JAKARTA — Sebanyak 27.000 distributor pupuk resmi dinyatakan “pupus harapan”, usai pemerintah meluncurkan jurus sakti bertajuk Peraturan Presiden (Perpres) Nomor 6 Tahun 2025.
Aturan ini menjadi dalih sahih untuk memotong habis jalur distribusi pupuk yang selama ini dianggap lebih panjang dari naskah sinetron stripping.
Sebagai pengganti, pemerintah menyerahkan tongkat estafet distribusi pupuk kepada entitas anyar bernama Koperasi Desa/Kelurahan Merah Putih (Kopdes Merah Putih/KDMP) lembaga yang sebelumnya hanya ada di draf, kini jadi kenyataan yang lebih riil dari janji kampanye.
“Waktu itu memang belum ada yang bisa bentuk KDMP. Tapi ya sudah, Perpres-nya sudah keluar, jalan saja dulu,” ujar Tatang Yuliono, Deputi Bidang Koordinasi Tata Niaga dan Distribusi Pangan, dalam sebuah diskusi, Senin (28/7/2025).
Penghapusan distributor bukan tanpa sebab. Menurut pemerintah, jalur distribusi pupuk selama ini lebih rawan penyelewengan ketimbang kasir minimarket waktu diskon besar.
Tatang menjelaskan bahwa ketidaksesuaian data antara petani, luas lahan, dan jumlah pupuk ibarat permainan tebak angka berhadiah KPK.
“Angkanya gak nyambung. Hektarnya gak cocok. Petaninya entah siapa. Penyuluhnya? Berdoa saja tidak tersandung pasal,” jelas Tatang.
Distribusi pupuk disebut-sebut sarat potensi pidana, di mana para penyuluh bisa lebih sering bersinggungan dengan aparat hukum daripada dengan ladang pertanian.
Situasi ini diam-diam dibaca pemerintah sebagai peluang reformasi atau mungkin alasan bersih-bersih yang kebetulan cocok dengan narasi “penguatan koperasi”.

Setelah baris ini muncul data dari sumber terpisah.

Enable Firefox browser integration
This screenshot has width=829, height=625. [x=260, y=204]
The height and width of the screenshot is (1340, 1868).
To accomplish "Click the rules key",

Yang menarik, saat Perpres ditandatangani Presiden Prabowo, 27.000 distributor yang tereliminasi tidak ada yang demo, mogok, atau bakar ban. Dugaan kuat, mereka tidak punya waktu karena sedang mengepak kardus.
Atau bisa jadi, semuanya sudah memahami kalau selama ini mereka lebih mirip simpul rantai yang justru membuat pupuk lambat sampai ke petani—namun cepat nyasar ke gudang gelap.
KDMP, yang kini ditugaskan menyalurkan pupuk subsidi dan non-subsidi, diharapkan menjadi tangan kanan pemerintah dalam menjaga ketahanan pangan, sembari menggusur tangan-tangan lama yang kadang terlalu kreatif dalam “mengolah data”.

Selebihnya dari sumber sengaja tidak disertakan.